++++ Material to process ++++
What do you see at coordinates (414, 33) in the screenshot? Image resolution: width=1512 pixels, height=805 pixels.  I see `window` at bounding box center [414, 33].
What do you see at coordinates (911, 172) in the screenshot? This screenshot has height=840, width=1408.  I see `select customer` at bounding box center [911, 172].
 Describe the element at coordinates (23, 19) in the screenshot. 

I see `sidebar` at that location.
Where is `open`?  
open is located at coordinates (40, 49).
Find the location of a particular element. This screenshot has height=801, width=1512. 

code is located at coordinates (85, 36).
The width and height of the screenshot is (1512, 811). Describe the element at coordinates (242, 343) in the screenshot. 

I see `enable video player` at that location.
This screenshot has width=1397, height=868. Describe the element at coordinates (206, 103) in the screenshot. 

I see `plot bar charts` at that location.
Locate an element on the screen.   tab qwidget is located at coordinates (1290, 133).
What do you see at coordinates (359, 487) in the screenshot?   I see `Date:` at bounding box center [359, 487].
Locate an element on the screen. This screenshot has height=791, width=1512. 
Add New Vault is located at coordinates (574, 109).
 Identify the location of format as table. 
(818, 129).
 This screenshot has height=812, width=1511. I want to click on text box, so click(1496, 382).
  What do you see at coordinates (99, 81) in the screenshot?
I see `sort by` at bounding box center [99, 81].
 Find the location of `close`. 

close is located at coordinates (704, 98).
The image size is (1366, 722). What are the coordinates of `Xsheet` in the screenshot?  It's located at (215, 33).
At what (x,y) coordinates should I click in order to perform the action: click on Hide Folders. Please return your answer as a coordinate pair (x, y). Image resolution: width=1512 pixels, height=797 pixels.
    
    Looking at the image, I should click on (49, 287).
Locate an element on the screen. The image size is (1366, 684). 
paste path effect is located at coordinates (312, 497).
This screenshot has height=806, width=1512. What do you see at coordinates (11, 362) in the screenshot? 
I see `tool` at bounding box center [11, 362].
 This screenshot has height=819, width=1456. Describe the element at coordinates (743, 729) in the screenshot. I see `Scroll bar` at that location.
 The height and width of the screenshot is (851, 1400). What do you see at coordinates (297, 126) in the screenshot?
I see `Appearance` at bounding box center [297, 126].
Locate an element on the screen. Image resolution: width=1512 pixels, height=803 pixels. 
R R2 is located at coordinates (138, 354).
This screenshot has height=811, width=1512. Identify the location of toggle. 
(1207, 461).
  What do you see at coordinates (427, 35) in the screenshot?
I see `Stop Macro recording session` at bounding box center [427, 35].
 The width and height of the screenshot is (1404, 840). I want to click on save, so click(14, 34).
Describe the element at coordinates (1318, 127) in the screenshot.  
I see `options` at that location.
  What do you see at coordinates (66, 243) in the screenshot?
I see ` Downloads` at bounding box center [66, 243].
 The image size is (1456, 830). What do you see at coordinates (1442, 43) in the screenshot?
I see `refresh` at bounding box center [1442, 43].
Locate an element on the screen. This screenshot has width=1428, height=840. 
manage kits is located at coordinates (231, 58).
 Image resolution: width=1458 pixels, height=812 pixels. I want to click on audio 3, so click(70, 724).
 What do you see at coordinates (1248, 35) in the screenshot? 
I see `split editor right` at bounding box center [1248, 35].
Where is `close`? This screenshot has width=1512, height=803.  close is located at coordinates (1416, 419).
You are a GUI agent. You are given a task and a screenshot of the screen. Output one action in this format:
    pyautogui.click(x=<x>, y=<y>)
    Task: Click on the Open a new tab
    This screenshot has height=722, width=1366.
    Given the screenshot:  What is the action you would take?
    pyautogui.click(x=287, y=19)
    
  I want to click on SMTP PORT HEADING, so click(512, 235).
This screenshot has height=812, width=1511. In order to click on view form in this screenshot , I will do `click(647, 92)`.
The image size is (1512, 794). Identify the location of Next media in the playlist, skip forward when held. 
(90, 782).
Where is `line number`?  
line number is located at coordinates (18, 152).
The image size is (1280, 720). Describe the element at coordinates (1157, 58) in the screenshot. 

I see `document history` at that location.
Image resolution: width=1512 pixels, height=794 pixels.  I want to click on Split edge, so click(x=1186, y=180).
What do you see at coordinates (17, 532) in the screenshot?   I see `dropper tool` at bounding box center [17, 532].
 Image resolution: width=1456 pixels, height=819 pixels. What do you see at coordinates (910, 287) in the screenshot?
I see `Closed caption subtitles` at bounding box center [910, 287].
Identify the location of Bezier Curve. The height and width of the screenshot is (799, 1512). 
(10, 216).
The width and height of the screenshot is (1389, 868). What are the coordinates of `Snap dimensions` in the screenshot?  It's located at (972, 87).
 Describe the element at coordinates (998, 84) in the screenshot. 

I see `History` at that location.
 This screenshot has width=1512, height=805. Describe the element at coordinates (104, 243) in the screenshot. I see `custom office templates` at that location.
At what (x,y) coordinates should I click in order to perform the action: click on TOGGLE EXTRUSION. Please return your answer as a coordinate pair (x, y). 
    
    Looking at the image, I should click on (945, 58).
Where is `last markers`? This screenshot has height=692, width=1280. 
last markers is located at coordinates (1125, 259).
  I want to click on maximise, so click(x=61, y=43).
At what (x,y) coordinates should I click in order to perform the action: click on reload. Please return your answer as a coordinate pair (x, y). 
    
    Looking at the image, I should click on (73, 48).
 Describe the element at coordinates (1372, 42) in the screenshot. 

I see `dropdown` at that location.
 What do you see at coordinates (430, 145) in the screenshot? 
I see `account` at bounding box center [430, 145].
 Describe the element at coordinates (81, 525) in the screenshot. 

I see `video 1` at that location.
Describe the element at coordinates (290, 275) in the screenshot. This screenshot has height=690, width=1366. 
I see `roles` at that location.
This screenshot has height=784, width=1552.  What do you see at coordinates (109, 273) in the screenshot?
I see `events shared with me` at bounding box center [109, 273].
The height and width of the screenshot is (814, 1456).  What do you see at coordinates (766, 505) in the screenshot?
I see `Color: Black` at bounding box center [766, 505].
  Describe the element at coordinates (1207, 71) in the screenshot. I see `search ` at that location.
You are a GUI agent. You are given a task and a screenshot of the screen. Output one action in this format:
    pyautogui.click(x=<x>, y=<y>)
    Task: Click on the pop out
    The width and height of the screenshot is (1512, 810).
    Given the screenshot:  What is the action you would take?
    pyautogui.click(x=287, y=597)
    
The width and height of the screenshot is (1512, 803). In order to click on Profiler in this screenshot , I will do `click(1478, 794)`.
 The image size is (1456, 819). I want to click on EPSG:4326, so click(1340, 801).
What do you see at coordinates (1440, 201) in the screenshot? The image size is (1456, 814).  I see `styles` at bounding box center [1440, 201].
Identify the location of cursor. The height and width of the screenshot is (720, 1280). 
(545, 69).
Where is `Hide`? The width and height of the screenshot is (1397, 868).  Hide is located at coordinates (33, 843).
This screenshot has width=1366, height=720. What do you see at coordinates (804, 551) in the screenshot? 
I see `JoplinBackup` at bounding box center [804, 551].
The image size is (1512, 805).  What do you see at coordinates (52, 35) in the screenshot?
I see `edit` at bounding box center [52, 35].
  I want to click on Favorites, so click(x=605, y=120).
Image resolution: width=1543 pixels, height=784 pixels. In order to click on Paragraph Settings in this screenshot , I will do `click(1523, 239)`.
++++
Instructions to follow: Quote each line in the entries above that contains the string "answer", matching upper and lower case exactly.

Solution for this task:
At what (x,y) coordinates should I click in order to perform the action: click on Hide Folders. Please return your answer as a coordinate pair (x, y). Image resolution: width=1512 pixels, height=797 pixels.
At what (x,y) coordinates should I click in order to perform the action: click on TOGGLE EXTRUSION. Please return your answer as a coordinate pair (x, y). 
At what (x,y) coordinates should I click in order to perform the action: click on reload. Please return your answer as a coordinate pair (x, y). 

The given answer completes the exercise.